As everything, including our pets, begin to take on a digital element, securing connected devices and their networks will be key to keeping, not just our information, but also our most prized possessions secure. Kaspersky researchers have examined several popular smart pet feeders and discovered that some of them have vulnerabilities, allowing user to secretly spy on victims, steal data including camera and microphone recoding, gain access to other devices within the same network, and gain full control over the device.
In our interconnected world, devices like pet feeders are getting smarter by connecting to the internet. Smart pet feeders dispense food based on a schedule and offer remote monitoring and communication through features like microphones, speakers, and cameras. They are controlled through a mobile app, enabling easy management and updates.

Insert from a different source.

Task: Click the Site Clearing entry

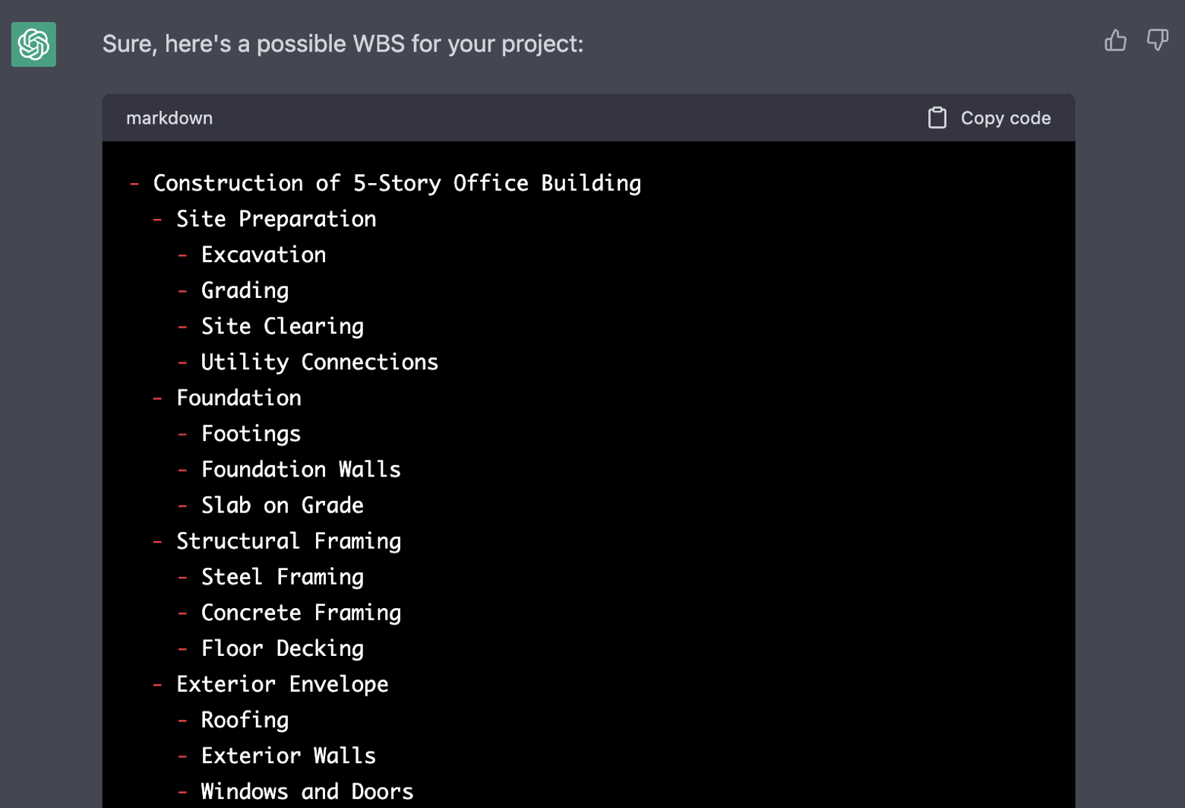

Kaspersky experts conducted a security analysis on a popular smart pet feeder available in online marketplaces. The study uncovered several significant security issues, including the utilization of hard-coded credentials and an insecure firmware update process. If exploited by a remote attacker, these vulnerabilities could enable unauthorized execution of code, modification of device settings, and the theft of sensitive information, including live video feeds sent to the cloud server. Such weaknesses could potentially transform the pet feeder into a surveillance tool, compromising user privacy and security.
The smart pet feeder under analysis is compatible with voice assistants, allowing users to control it using voice commands. However, a critical security flaw is present in its setup. The MQTT broker’s username and password are hardcoded into the executable, making them identical for all devices of the same model. This vulnerability exposes a considerable risk, as an attacker who gains control of one feeder can exploit it to launch subsequent attacks on other network devices. Once compromised, the attacker can intercept and manipulate commands, potentially assuming full control over the device.
Finally, tampering with the feeding schedules could endanger the pet’s health and add an extra financial and emotional burden on the owner.
‘As our lives become more entwined with smart devices, attackers are seizing the opportunity to exploit the weakest links in our interconnected ecosystem. It is essential that we recognize the potential risks posed by unexpected devices and maintain a constant state of vigilance. By staying informed, practicing good cybersecurity hygiene, and fostering a collective responsibility for security, we can thwart the advances of attackers and preserve the integrity of our interconnected world,’ comments Roland Saco, security expert at Kaspersky.